━━━ ページ

お菓子も同様で、透明感が涼を感じるものとして好まれ、義山(ギヤマン)というカットガラスの鉢、葛などを用いたお菓子は暑い季節によく見られます。今回は切子の鉢に百日紅の赤い花を葛菓子としてお出ししました。

〈協力〉
茶道監修:裏千家正教授 藤井宗悦
撮影コーディネート:淡交社
ロケーション:老舗和菓子屋 鶴屋八幡
撮影:studio Collection 代表 西岡照矢

〈茶事設え:九月〉

まずは、秋草蒔絵の手桶水指で、初秋の茶趣を表してみました。
点前座には、手桶の水指と並べてバランスのよい鶴首の釜を据えます。
秋、たくさんの花が咲き乱れる野原を「花野」といい、秋の季語となっていますが、秋の花には春のそれとは、また違った風情が感じられます。香合にも秋草が描かれ、茶席にもすっかり秋の野が広がりました。
仲秋の野辺や山路を辿るとおちこちに集(すだ)く虫の音が心地よく、涼やかな風とともにたくさんの花々が迎えてくれます。また夕暮れが近づけば雲間に漏れる月影が清々しいものです。
茶杓の銘は「山路」、茶碗の銘は「山路に湧く雲」の意味を持つ「ケイ雲」で、山路を辿り野辺を行く――虫の音を聞きながら夕暮れの山路を逍遥する――風情を茶席に演出しました。

━━━━━━

* [記述問題 A]:
茶事の設えを紹介する上のページを、一字も変えずに全文書き写してください。

━━━ データ行

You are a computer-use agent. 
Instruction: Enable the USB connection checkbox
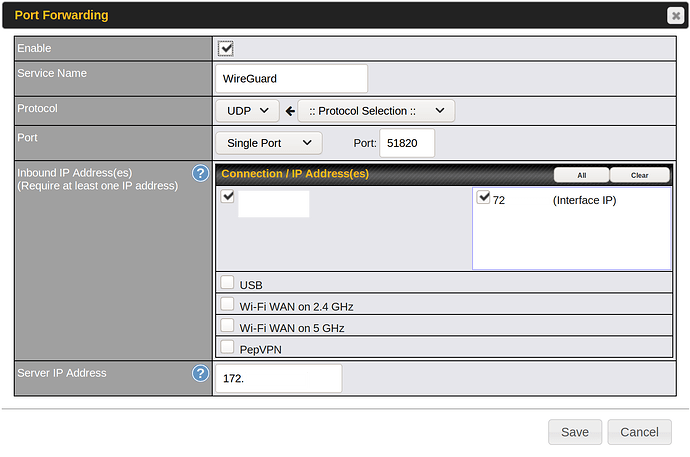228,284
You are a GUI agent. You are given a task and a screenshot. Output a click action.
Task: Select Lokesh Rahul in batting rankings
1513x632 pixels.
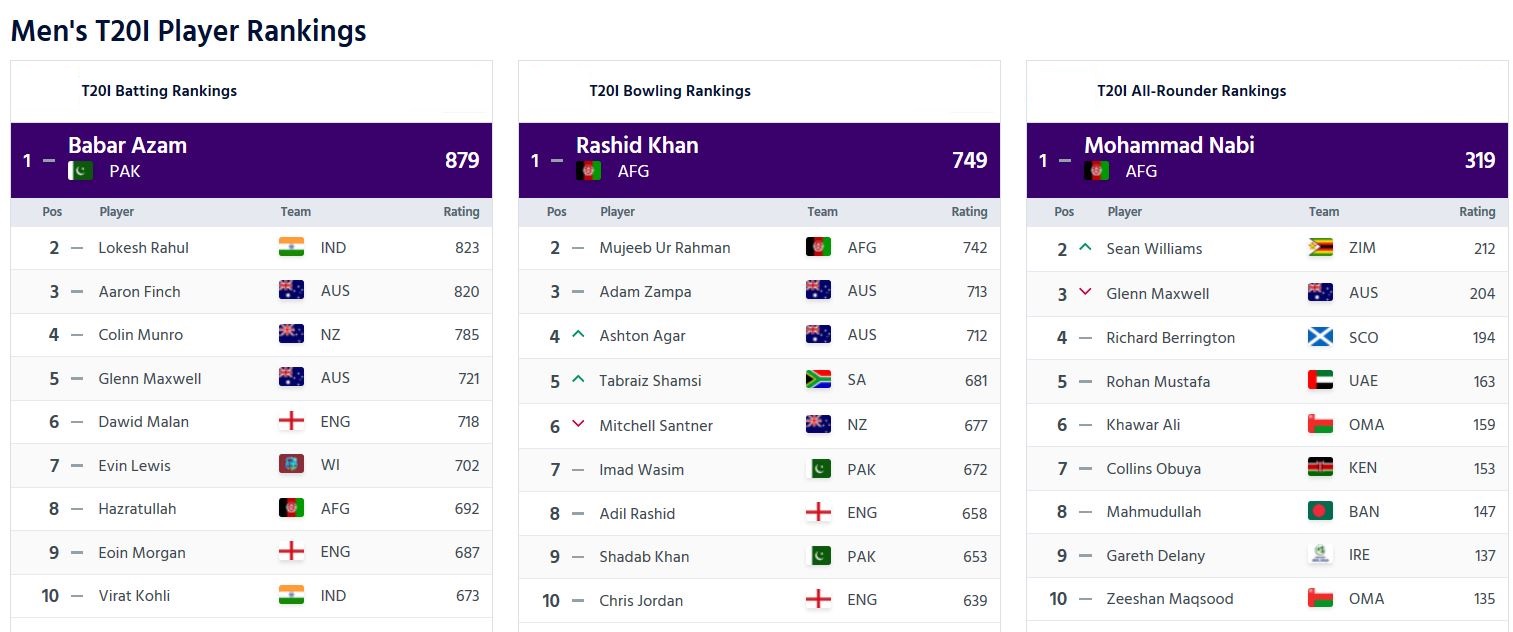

━━━━━━

* [記述問題 B]:
データ行について、「You are a GUI」を含む行からデータ行の終わりまでを、「batting」を「bowling」に置き換えて書き直してください。ほかの部分は変えず、画像は答えに入れないでください。

* [完全な解答 A]:
お菓子も同様で、透明感が涼を感じるものとして好まれ、義山(ギヤマン)というカットガラスの鉢、葛などを用いたお菓子は暑い季節によく見られます。今回は切子の鉢に百日紅の赤い花を葛菓子としてお出ししました。

〈協力〉
茶道監修:裏千家正教授 藤井宗悦
撮影コーディネート:淡交社
ロケーション:老舗和菓子屋 鶴屋八幡
撮影:studio Collection 代表 西岡照矢

〈茶事設え:九月〉

まずは、秋草蒔絵の手桶水指で、初秋の茶趣を表してみました。
点前座には、手桶の水指と並べてバランスのよい鶴首の釜を据えます。
秋、たくさんの花が咲き乱れる野原を「花野」といい、秋の季語となっていますが、秋の花には春のそれとは、また違った風情が感じられます。香合にも秋草が描かれ、茶席にもすっかり秋の野が広がりました。
仲秋の野辺や山路を辿るとおちこちに集(すだ)く虫の音が心地よく、涼やかな風とともにたくさんの花々が迎えてくれます。また夕暮れが近づけば雲間に漏れる月影が清々しいものです。
茶杓の銘は「山路」、茶碗の銘は「山路に湧く雲」の意味を持つ「ケイ雲」で、山路を辿り野辺を行く――虫の音を聞きながら夕暮れの山路を逍遥する――風情を茶席に演出しました。

* [完全な解答 B]:
You are a GUI agent. You are given a task and a screenshot. Output a click action.
Task: Select Lokesh Rahul in bowling rankings
1513x632 pixels.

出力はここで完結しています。